(Word and element location data)
begin
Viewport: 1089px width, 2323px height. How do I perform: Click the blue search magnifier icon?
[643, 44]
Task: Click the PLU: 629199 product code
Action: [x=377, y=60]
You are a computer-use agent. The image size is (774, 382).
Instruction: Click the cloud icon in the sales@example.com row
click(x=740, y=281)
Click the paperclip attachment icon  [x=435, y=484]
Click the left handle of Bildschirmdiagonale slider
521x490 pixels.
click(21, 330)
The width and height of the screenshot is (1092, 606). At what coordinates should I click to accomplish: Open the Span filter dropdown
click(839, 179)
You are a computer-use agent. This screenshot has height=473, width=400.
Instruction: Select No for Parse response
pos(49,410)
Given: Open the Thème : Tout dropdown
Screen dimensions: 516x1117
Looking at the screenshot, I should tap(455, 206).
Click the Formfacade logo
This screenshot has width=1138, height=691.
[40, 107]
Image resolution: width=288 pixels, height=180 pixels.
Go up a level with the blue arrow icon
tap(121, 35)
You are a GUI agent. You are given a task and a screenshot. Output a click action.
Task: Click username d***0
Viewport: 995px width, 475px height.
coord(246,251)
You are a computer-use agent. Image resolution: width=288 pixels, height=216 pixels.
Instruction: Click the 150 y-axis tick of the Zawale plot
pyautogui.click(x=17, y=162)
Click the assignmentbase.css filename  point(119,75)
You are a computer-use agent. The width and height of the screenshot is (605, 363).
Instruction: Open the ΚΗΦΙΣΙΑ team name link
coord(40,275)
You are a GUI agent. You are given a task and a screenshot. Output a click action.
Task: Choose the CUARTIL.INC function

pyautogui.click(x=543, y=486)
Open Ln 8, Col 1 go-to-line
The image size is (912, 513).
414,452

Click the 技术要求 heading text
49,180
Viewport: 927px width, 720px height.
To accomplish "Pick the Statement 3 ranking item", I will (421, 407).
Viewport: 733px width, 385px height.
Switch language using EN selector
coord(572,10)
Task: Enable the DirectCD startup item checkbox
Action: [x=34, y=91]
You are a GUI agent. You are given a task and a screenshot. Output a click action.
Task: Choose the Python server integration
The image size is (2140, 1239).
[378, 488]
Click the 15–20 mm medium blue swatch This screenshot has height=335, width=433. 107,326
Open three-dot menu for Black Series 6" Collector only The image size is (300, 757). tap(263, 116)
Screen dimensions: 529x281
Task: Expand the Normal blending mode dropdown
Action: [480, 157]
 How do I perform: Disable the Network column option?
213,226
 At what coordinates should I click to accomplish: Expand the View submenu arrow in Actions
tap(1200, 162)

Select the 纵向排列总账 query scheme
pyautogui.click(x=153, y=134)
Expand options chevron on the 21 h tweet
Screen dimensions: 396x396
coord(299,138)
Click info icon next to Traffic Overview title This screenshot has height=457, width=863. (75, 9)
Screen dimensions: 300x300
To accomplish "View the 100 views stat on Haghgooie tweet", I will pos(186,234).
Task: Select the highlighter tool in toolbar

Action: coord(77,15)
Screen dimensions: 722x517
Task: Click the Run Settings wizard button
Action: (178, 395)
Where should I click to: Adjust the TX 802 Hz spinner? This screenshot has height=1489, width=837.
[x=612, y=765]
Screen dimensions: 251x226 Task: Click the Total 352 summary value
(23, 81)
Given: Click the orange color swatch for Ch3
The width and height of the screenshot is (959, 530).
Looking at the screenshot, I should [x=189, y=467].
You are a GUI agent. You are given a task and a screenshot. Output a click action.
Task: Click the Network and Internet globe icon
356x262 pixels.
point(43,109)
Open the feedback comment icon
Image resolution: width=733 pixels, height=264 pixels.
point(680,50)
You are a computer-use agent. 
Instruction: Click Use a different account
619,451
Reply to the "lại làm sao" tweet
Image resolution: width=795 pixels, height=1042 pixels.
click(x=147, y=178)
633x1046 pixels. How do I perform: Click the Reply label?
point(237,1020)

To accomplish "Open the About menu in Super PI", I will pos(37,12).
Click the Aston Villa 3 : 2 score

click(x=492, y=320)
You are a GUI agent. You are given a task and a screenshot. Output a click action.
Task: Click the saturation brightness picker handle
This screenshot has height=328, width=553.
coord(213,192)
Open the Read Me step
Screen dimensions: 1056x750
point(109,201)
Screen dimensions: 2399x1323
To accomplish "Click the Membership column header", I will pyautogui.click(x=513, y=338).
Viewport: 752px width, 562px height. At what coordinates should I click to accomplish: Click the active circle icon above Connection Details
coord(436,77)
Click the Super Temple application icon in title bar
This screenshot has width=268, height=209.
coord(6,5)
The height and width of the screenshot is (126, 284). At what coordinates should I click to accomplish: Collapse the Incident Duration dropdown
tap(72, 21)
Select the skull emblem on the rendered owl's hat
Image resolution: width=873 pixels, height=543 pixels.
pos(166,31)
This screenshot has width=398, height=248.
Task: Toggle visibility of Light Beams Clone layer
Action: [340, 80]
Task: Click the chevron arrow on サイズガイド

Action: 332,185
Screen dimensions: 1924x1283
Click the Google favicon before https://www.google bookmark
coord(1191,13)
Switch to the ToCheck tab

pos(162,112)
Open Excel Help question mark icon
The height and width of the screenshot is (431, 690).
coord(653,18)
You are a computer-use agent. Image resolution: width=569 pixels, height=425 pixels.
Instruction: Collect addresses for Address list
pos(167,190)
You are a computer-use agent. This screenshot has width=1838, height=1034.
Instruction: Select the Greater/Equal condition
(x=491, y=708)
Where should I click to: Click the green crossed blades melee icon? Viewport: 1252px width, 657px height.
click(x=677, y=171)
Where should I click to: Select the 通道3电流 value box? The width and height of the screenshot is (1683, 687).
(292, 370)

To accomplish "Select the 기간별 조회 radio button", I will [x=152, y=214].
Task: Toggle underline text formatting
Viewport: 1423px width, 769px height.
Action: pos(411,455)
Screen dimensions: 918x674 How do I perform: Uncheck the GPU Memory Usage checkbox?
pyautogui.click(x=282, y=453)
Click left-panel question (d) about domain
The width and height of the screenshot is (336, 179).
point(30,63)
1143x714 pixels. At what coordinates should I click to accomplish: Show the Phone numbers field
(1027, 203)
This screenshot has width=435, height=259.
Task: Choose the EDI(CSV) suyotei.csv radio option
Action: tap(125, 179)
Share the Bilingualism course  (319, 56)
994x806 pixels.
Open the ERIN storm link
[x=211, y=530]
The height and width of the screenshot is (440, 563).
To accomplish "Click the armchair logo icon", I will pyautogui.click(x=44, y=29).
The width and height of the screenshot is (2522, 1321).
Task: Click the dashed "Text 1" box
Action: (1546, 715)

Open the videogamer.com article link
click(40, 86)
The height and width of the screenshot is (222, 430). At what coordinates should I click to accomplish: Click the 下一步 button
end
Stated goal:
Write out every item above verbatim, with no changes.

Answer to the task:
Viewport: 1089px width, 2323px height. How do I perform: Click the blue search magnifier icon?
[643, 44]
Task: Click the PLU: 629199 product code
Action: [x=377, y=60]
You are a computer-use agent. The image size is (774, 382).
Instruction: Click the cloud icon in the sales@example.com row
click(x=740, y=281)
Click the paperclip attachment icon  [x=435, y=484]
Click the left handle of Bildschirmdiagonale slider
521x490 pixels.
click(21, 330)
The width and height of the screenshot is (1092, 606). At what coordinates should I click to accomplish: Open the Span filter dropdown
click(839, 179)
You are a computer-use agent. This screenshot has height=473, width=400.
Instruction: Select No for Parse response
pos(49,410)
Given: Open the Thème : Tout dropdown
Screen dimensions: 516x1117
Looking at the screenshot, I should tap(455, 206).
Click the Formfacade logo
This screenshot has width=1138, height=691.
[40, 107]
Image resolution: width=288 pixels, height=180 pixels.
Go up a level with the blue arrow icon
tap(121, 35)
You are a GUI agent. You are given a task and a screenshot. Output a click action.
Task: Click username d***0
Viewport: 995px width, 475px height.
coord(246,251)
You are a computer-use agent. Image resolution: width=288 pixels, height=216 pixels.
Instruction: Click the 150 y-axis tick of the Zawale plot
pyautogui.click(x=17, y=162)
Click the assignmentbase.css filename  point(119,75)
You are a computer-use agent. The width and height of the screenshot is (605, 363).
Instruction: Open the ΚΗΦΙΣΙΑ team name link
coord(40,275)
You are a GUI agent. You are given a task and a screenshot. Output a click action.
Task: Choose the CUARTIL.INC function

pyautogui.click(x=543, y=486)
Open Ln 8, Col 1 go-to-line
The image size is (912, 513).
414,452

Click the 技术要求 heading text
49,180
Viewport: 927px width, 720px height.
To accomplish "Pick the Statement 3 ranking item", I will (421, 407).
Viewport: 733px width, 385px height.
Switch language using EN selector
coord(572,10)
Task: Enable the DirectCD startup item checkbox
Action: [x=34, y=91]
You are a GUI agent. You are given a task and a screenshot. Output a click action.
Task: Choose the Python server integration
The image size is (2140, 1239).
[378, 488]
Click the 15–20 mm medium blue swatch This screenshot has height=335, width=433. 107,326
Open three-dot menu for Black Series 6" Collector only The image size is (300, 757). tap(263, 116)
Screen dimensions: 529x281
Task: Expand the Normal blending mode dropdown
Action: [480, 157]
 How do I perform: Disable the Network column option?
213,226
 At what coordinates should I click to accomplish: Expand the View submenu arrow in Actions
tap(1200, 162)

Select the 纵向排列总账 query scheme
pyautogui.click(x=153, y=134)
Expand options chevron on the 21 h tweet
Screen dimensions: 396x396
coord(299,138)
Click info icon next to Traffic Overview title This screenshot has height=457, width=863. (75, 9)
Screen dimensions: 300x300
To accomplish "View the 100 views stat on Haghgooie tweet", I will pos(186,234).
Task: Select the highlighter tool in toolbar

Action: coord(77,15)
Screen dimensions: 722x517
Task: Click the Run Settings wizard button
Action: (178, 395)
Where should I click to: Adjust the TX 802 Hz spinner? This screenshot has height=1489, width=837.
[x=612, y=765]
Screen dimensions: 251x226 Task: Click the Total 352 summary value
(23, 81)
Given: Click the orange color swatch for Ch3
The width and height of the screenshot is (959, 530).
Looking at the screenshot, I should [x=189, y=467].
You are a GUI agent. You are given a task and a screenshot. Output a click action.
Task: Click the Network and Internet globe icon
356x262 pixels.
point(43,109)
Open the feedback comment icon
Image resolution: width=733 pixels, height=264 pixels.
point(680,50)
You are a computer-use agent. 
Instruction: Click Use a different account
619,451
Reply to the "lại làm sao" tweet
Image resolution: width=795 pixels, height=1042 pixels.
click(x=147, y=178)
633x1046 pixels. How do I perform: Click the Reply label?
point(237,1020)

To accomplish "Open the About menu in Super PI", I will pos(37,12).
Click the Aston Villa 3 : 2 score

click(x=492, y=320)
You are a GUI agent. You are given a task and a screenshot. Output a click action.
Task: Click the saturation brightness picker handle
This screenshot has height=328, width=553.
coord(213,192)
Open the Read Me step
Screen dimensions: 1056x750
point(109,201)
Screen dimensions: 2399x1323
To accomplish "Click the Membership column header", I will pyautogui.click(x=513, y=338).
Viewport: 752px width, 562px height. At what coordinates should I click to accomplish: Click the active circle icon above Connection Details
coord(436,77)
Click the Super Temple application icon in title bar
This screenshot has width=268, height=209.
coord(6,5)
The height and width of the screenshot is (126, 284). At what coordinates should I click to accomplish: Collapse the Incident Duration dropdown
tap(72, 21)
Select the skull emblem on the rendered owl's hat
Image resolution: width=873 pixels, height=543 pixels.
pos(166,31)
This screenshot has width=398, height=248.
Task: Toggle visibility of Light Beams Clone layer
Action: [340, 80]
Task: Click the chevron arrow on サイズガイド

Action: 332,185
Screen dimensions: 1924x1283
Click the Google favicon before https://www.google bookmark
coord(1191,13)
Switch to the ToCheck tab

pos(162,112)
Open Excel Help question mark icon
The height and width of the screenshot is (431, 690).
coord(653,18)
You are a computer-use agent. Image resolution: width=569 pixels, height=425 pixels.
Instruction: Collect addresses for Address list
pos(167,190)
You are a computer-use agent. This screenshot has width=1838, height=1034.
Instruction: Select the Greater/Equal condition
(x=491, y=708)
Where should I click to: Click the green crossed blades melee icon? Viewport: 1252px width, 657px height.
click(x=677, y=171)
Where should I click to: Select the 通道3电流 value box? The width and height of the screenshot is (1683, 687).
(292, 370)

To accomplish "Select the 기간별 조회 radio button", I will [x=152, y=214].
Task: Toggle underline text formatting
Viewport: 1423px width, 769px height.
Action: pos(411,455)
Screen dimensions: 918x674 How do I perform: Uncheck the GPU Memory Usage checkbox?
pyautogui.click(x=282, y=453)
Click left-panel question (d) about domain
The width and height of the screenshot is (336, 179).
point(30,63)
1143x714 pixels. At what coordinates should I click to accomplish: Show the Phone numbers field
(1027, 203)
This screenshot has width=435, height=259.
Task: Choose the EDI(CSV) suyotei.csv radio option
Action: tap(125, 179)
Share the Bilingualism course  (319, 56)
994x806 pixels.
Open the ERIN storm link
[x=211, y=530]
The height and width of the screenshot is (440, 563).
To accomplish "Click the armchair logo icon", I will pyautogui.click(x=44, y=29).
The width and height of the screenshot is (2522, 1321).
Task: Click the dashed "Text 1" box
Action: (1546, 715)

Open the videogamer.com article link
click(40, 86)
The height and width of the screenshot is (222, 430). At what coordinates should I click to accomplish: Click the 下一步 button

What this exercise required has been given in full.